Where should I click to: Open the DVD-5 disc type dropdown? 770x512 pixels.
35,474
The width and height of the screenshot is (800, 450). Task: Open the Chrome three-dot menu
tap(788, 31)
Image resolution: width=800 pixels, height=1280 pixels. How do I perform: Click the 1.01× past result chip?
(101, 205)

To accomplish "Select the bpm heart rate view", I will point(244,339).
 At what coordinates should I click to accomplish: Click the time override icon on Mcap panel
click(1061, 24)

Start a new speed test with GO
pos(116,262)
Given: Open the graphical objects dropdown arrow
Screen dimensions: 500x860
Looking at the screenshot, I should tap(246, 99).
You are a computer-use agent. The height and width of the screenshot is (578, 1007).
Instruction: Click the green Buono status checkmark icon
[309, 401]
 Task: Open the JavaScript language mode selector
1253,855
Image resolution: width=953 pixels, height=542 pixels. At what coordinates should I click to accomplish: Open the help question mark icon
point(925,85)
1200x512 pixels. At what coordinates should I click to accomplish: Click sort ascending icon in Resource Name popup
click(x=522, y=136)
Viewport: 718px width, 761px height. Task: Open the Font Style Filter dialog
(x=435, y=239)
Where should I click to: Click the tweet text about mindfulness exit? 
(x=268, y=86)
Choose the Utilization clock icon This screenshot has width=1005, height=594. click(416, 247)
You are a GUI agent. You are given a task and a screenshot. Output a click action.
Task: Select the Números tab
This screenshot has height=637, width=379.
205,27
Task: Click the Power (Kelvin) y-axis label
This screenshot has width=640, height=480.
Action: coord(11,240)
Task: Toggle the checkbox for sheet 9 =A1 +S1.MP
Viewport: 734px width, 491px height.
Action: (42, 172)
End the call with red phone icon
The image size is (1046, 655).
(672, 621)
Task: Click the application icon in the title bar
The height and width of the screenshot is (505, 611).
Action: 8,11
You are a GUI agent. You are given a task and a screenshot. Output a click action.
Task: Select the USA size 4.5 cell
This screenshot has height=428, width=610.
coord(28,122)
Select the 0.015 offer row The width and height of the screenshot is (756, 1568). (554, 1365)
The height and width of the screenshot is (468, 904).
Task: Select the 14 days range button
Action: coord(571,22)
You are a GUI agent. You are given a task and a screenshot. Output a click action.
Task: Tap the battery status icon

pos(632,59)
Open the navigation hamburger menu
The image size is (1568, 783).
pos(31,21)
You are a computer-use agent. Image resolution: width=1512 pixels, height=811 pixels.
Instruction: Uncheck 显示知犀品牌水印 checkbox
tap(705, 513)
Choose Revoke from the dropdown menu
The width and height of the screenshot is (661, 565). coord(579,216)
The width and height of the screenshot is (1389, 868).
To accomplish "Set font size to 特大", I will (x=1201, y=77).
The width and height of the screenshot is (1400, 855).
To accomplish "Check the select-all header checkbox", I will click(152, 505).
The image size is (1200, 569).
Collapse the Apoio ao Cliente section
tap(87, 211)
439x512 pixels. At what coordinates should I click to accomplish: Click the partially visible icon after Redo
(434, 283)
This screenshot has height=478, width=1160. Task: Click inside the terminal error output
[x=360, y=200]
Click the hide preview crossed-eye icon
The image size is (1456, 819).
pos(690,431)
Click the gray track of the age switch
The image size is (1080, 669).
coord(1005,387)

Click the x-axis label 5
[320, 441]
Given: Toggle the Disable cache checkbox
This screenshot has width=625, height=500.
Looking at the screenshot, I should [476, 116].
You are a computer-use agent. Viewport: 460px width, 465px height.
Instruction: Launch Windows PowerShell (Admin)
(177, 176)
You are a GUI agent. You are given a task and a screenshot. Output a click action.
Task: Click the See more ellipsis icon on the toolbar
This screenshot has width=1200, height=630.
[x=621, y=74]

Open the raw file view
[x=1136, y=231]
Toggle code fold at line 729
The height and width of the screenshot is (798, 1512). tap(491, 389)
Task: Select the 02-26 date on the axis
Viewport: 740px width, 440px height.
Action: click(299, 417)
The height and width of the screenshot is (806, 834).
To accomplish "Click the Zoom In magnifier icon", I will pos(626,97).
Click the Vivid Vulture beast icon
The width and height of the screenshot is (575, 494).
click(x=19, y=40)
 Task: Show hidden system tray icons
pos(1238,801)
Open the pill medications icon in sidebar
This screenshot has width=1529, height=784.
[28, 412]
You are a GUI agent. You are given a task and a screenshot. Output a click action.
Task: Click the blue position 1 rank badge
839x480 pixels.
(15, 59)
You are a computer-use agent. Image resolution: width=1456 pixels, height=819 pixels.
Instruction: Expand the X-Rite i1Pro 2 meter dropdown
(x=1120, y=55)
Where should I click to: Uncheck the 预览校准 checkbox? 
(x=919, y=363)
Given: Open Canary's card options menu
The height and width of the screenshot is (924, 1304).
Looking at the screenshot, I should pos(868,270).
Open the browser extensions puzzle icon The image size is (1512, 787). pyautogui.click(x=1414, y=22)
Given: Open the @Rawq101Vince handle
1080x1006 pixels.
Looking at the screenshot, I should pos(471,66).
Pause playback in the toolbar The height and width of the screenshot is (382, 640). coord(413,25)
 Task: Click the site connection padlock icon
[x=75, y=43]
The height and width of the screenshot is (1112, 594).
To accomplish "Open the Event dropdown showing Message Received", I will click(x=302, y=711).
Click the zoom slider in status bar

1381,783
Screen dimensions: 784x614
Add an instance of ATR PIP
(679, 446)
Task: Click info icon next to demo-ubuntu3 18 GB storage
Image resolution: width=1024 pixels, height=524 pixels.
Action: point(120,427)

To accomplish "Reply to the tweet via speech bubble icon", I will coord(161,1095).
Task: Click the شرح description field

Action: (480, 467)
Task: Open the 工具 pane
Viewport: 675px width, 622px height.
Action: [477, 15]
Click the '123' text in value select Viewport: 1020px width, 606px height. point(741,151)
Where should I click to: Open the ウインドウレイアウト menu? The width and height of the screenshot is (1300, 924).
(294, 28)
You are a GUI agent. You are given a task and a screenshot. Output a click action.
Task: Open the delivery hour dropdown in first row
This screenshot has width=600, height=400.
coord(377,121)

■ Directions for this task
Starting with the line that contains "Task: Click the شرح description field" and going on through the end of the material, output the material as a two-column CSV with the columns "text" and "answer". Give one row per entry, and put each value in a single quoted field with its line breaks turned into spaces.

■ Response to the exercise
text,answer
"Task: Click the شرح description field","Action: (480, 467)"
"Task: Open the 工具 pane Viewport: 675px width, 622px height.","Action: [477, 15]"
"Click the '123' text in value select Viewport: 1020px width, 606px height.","point(741,151)"
"Where should I click to: Open the ウインドウレイアウト menu? The width and height of the screenshot is (1300, 924).","(294, 28)"
"You are a GUI agent. You are given a task and a screenshot. Output a click action. Task: Open the delivery hour dropdown in first row This screenshot has width=600, height=400.","coord(377,121)"